'''
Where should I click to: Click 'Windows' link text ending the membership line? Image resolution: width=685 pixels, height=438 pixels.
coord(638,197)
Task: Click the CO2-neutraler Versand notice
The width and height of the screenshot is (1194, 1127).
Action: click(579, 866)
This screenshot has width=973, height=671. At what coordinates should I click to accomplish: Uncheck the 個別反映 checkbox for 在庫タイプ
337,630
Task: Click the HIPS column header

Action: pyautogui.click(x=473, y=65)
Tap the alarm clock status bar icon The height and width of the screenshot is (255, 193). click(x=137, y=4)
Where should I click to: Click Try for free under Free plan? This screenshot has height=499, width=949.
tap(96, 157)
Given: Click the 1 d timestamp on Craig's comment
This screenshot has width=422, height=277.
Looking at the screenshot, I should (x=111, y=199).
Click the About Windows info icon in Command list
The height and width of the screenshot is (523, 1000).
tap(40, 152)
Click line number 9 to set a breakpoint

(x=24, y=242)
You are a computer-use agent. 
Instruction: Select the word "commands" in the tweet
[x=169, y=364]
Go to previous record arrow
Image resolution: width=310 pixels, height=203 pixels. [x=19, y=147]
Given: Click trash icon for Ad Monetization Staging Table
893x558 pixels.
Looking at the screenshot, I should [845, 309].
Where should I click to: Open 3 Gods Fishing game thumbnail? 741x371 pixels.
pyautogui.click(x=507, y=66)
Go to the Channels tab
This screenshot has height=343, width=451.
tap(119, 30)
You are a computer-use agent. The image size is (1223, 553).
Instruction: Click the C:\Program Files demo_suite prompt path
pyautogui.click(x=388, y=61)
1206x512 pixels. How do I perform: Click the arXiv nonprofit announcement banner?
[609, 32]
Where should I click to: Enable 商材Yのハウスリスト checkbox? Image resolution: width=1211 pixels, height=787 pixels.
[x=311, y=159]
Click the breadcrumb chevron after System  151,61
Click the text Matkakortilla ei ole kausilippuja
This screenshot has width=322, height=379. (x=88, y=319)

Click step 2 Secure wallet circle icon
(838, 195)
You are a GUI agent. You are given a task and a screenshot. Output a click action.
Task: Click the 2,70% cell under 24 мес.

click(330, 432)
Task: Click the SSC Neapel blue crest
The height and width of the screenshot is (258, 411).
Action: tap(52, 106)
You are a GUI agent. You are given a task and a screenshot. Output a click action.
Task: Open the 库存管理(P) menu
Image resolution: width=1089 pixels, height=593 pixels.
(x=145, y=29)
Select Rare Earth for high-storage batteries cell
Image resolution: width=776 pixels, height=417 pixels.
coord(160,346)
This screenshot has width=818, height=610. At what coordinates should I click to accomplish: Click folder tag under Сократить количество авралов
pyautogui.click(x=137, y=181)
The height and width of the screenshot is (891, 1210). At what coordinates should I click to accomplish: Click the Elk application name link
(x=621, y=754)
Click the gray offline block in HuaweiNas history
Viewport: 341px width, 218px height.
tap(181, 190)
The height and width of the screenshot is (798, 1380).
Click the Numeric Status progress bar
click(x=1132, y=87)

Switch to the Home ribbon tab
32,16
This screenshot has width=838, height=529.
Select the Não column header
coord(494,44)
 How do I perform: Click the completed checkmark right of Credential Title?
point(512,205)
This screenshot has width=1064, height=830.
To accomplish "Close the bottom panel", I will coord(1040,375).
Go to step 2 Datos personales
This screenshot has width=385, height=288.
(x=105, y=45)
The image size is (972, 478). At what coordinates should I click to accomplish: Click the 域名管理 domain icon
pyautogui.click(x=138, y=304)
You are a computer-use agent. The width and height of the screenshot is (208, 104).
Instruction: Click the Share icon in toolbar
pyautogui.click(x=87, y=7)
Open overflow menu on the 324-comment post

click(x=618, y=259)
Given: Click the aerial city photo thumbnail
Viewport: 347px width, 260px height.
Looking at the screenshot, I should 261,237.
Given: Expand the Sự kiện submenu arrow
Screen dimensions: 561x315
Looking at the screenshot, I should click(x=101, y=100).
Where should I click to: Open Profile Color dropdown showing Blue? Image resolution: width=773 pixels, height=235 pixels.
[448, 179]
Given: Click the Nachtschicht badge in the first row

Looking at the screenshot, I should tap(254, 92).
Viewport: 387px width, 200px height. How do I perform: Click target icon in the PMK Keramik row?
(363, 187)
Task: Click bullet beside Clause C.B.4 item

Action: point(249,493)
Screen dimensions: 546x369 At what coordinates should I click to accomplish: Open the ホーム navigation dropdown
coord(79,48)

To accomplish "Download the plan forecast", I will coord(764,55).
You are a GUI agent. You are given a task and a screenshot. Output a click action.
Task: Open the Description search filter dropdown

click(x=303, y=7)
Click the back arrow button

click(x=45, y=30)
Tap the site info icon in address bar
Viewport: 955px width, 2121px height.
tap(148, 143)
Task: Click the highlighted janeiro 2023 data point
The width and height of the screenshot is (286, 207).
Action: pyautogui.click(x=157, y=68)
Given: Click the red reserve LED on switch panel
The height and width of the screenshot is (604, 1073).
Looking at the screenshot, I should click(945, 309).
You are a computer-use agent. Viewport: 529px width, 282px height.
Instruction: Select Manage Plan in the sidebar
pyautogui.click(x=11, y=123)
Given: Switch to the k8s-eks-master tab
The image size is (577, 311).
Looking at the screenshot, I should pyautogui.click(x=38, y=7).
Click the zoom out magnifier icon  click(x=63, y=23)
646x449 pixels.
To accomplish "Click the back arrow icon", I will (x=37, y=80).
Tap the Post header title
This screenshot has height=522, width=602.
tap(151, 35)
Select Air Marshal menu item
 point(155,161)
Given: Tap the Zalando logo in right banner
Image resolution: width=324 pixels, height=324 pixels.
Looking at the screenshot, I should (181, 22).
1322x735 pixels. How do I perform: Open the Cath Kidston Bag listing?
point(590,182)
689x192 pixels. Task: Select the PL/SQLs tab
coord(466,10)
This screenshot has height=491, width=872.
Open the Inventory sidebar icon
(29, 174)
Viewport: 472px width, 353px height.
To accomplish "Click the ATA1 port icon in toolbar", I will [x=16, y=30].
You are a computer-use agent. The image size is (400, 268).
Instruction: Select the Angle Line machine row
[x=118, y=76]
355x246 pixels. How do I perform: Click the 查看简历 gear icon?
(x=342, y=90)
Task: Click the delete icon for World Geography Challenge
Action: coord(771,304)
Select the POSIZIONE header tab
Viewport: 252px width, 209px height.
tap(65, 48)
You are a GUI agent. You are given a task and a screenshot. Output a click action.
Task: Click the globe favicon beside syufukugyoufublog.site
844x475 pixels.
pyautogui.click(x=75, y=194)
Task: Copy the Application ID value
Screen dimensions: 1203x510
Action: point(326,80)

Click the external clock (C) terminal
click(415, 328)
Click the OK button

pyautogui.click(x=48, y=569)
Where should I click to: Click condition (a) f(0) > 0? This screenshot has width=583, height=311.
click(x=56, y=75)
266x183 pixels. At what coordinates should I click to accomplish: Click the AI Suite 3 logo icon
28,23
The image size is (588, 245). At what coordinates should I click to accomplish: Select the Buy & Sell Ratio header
'''
- BRIEF
Look through the data above and return exactly the lines from the one that contains "Task: Click the HIPS column header" to the one that contains "Tap the alarm", inclusive, with nothing else.

- FINISHED TASK
Task: Click the HIPS column header

Action: pyautogui.click(x=473, y=65)
Tap the alarm clock status bar icon The height and width of the screenshot is (255, 193). click(x=137, y=4)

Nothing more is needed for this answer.